Page and screen pointing rows

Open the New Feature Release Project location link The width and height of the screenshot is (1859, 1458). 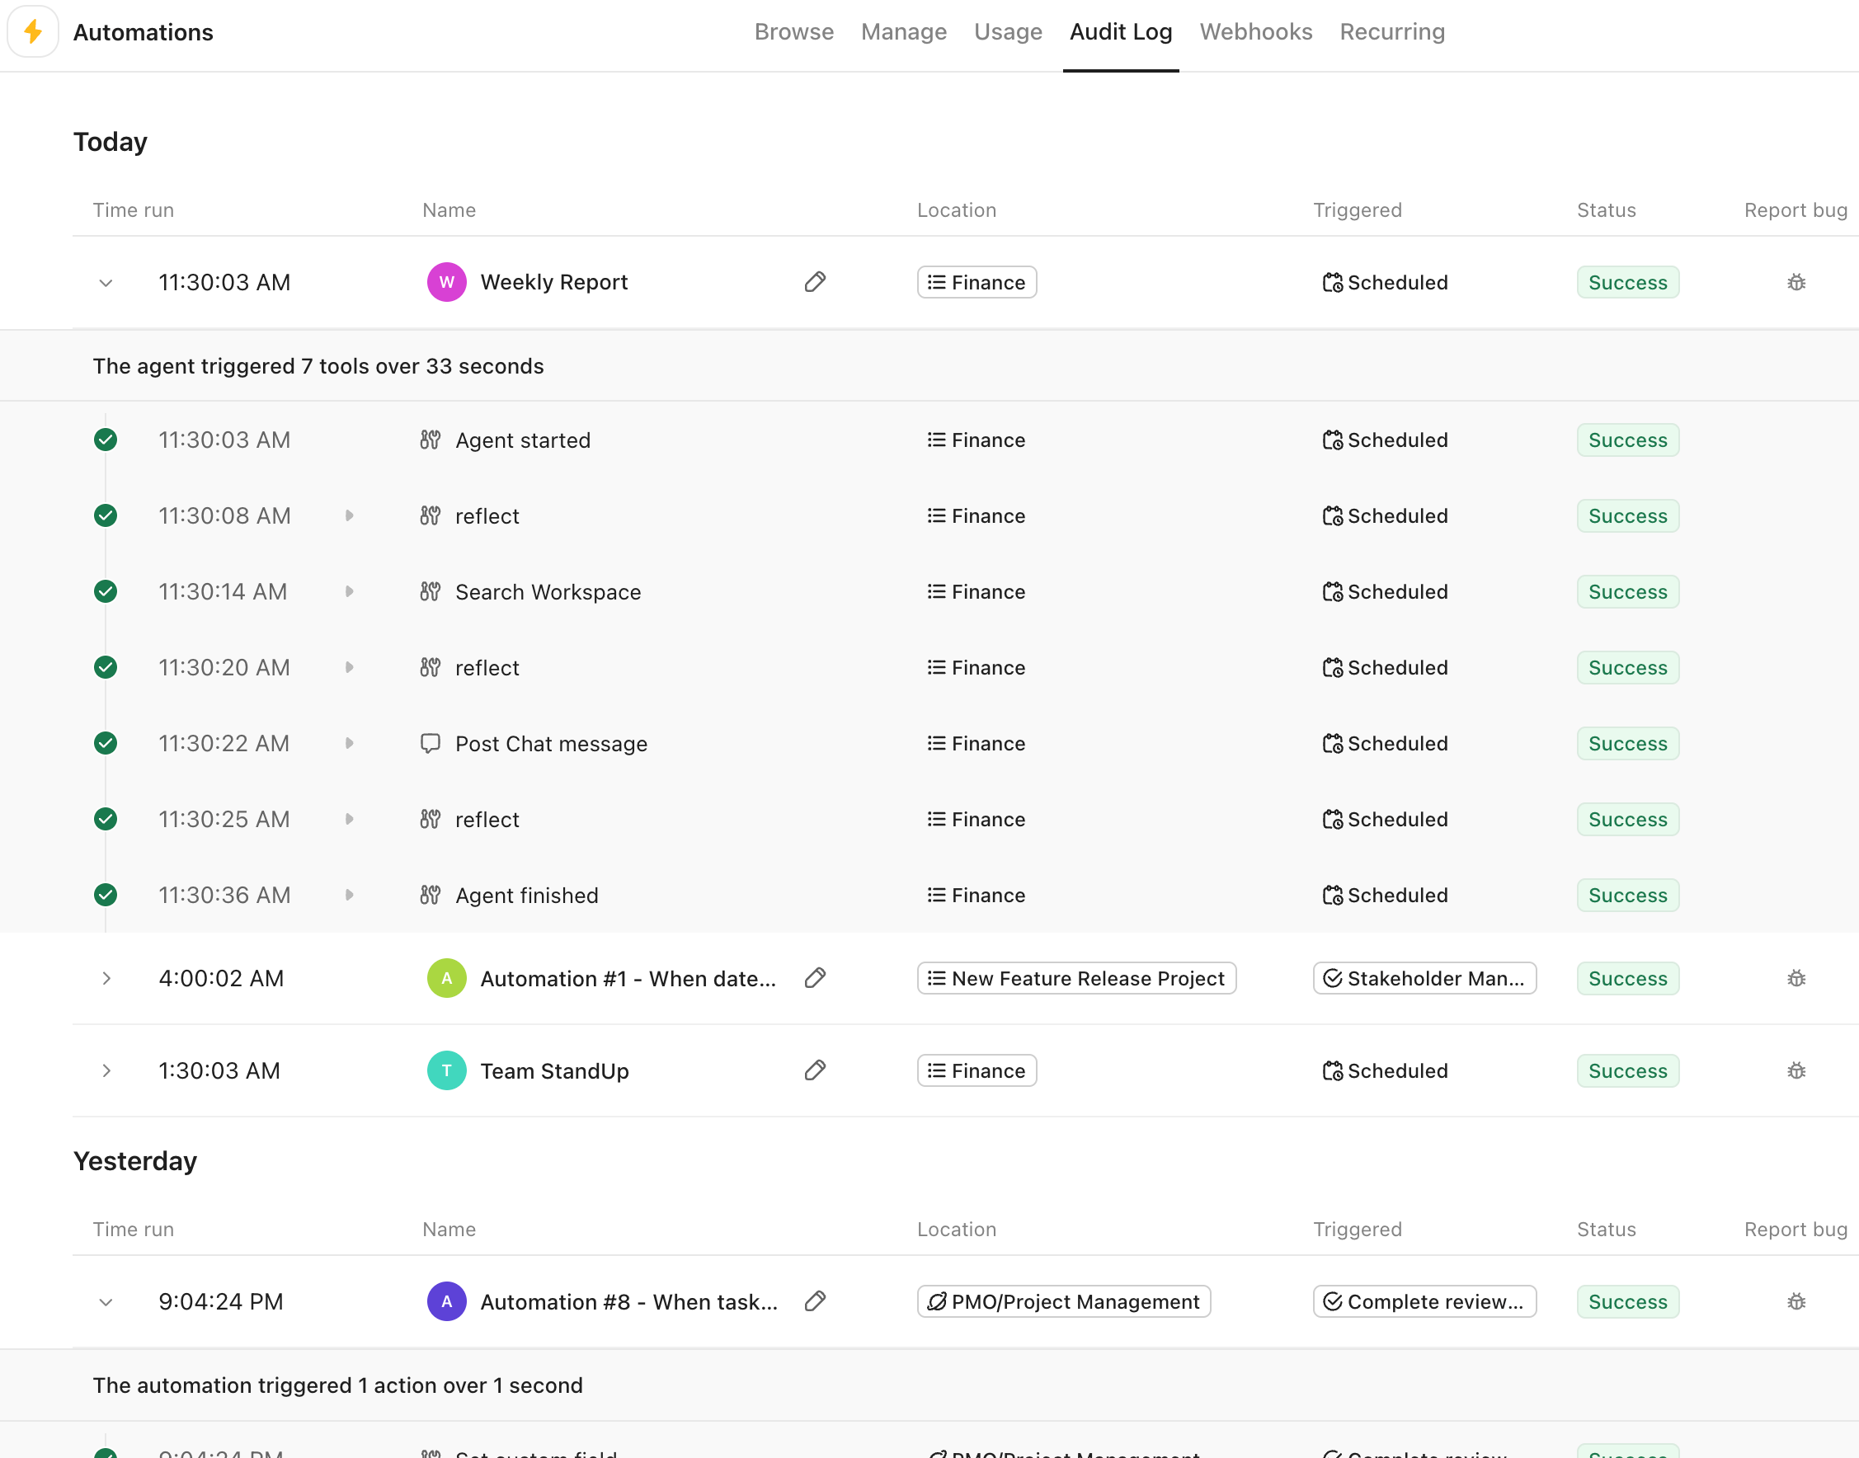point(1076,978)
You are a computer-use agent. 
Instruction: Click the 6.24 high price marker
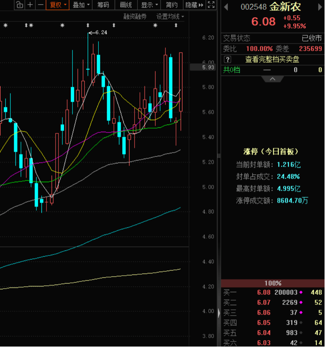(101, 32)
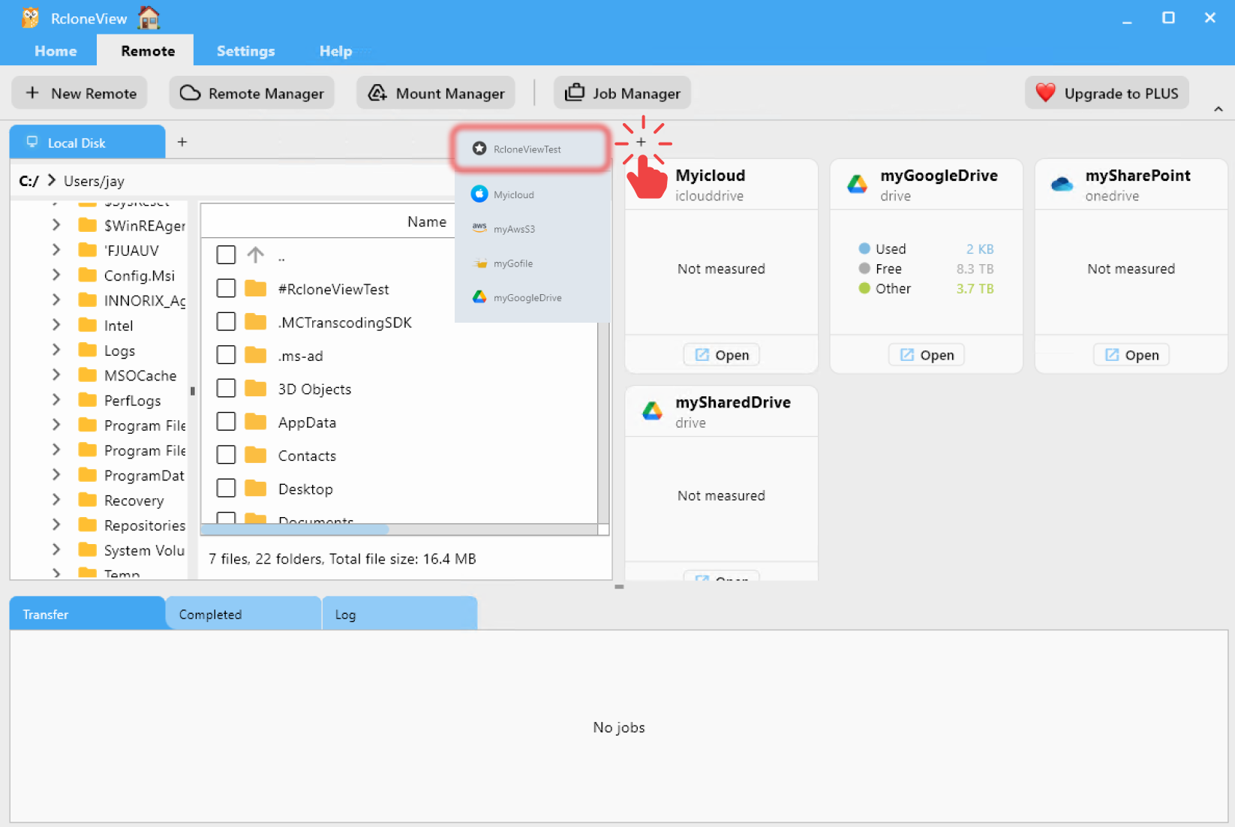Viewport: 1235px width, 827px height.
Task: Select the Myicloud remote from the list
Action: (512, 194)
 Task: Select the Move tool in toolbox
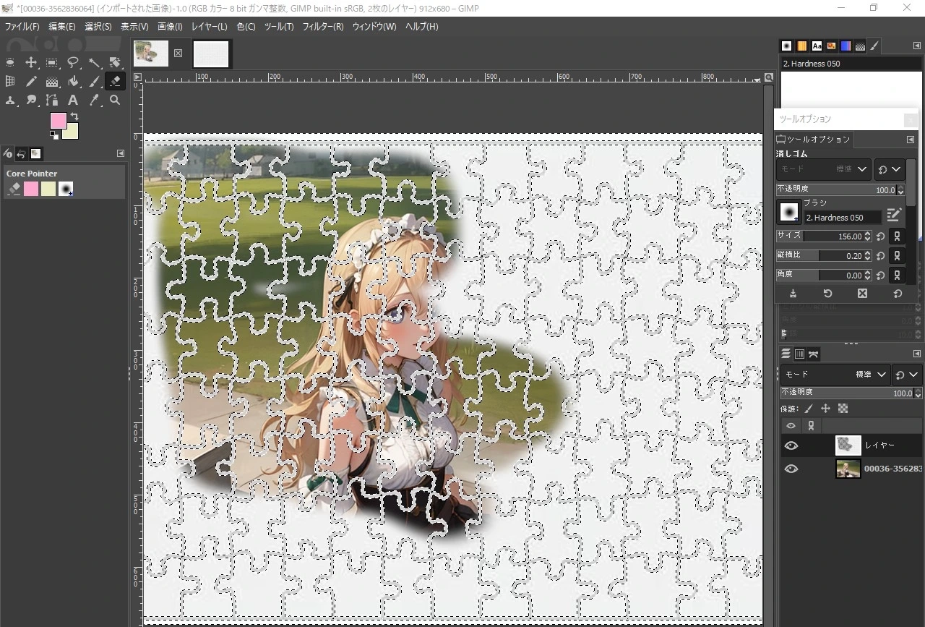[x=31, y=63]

_Challenge_
Reproduce the rows verbatim, beginning with the line that contains "You are a computer-use agent." and continuing through the last row, with both ends included. Omit the pictures from your copy.

_The response_
You are a computer-use agent. 
Instruction: Click the 6.24 high price marker
(101, 32)
Viewport: 1235px width, 827px height.
Task: Select the Myicloud remote from the list
Action: (512, 194)
 Task: Select the Move tool in toolbox
[x=31, y=63]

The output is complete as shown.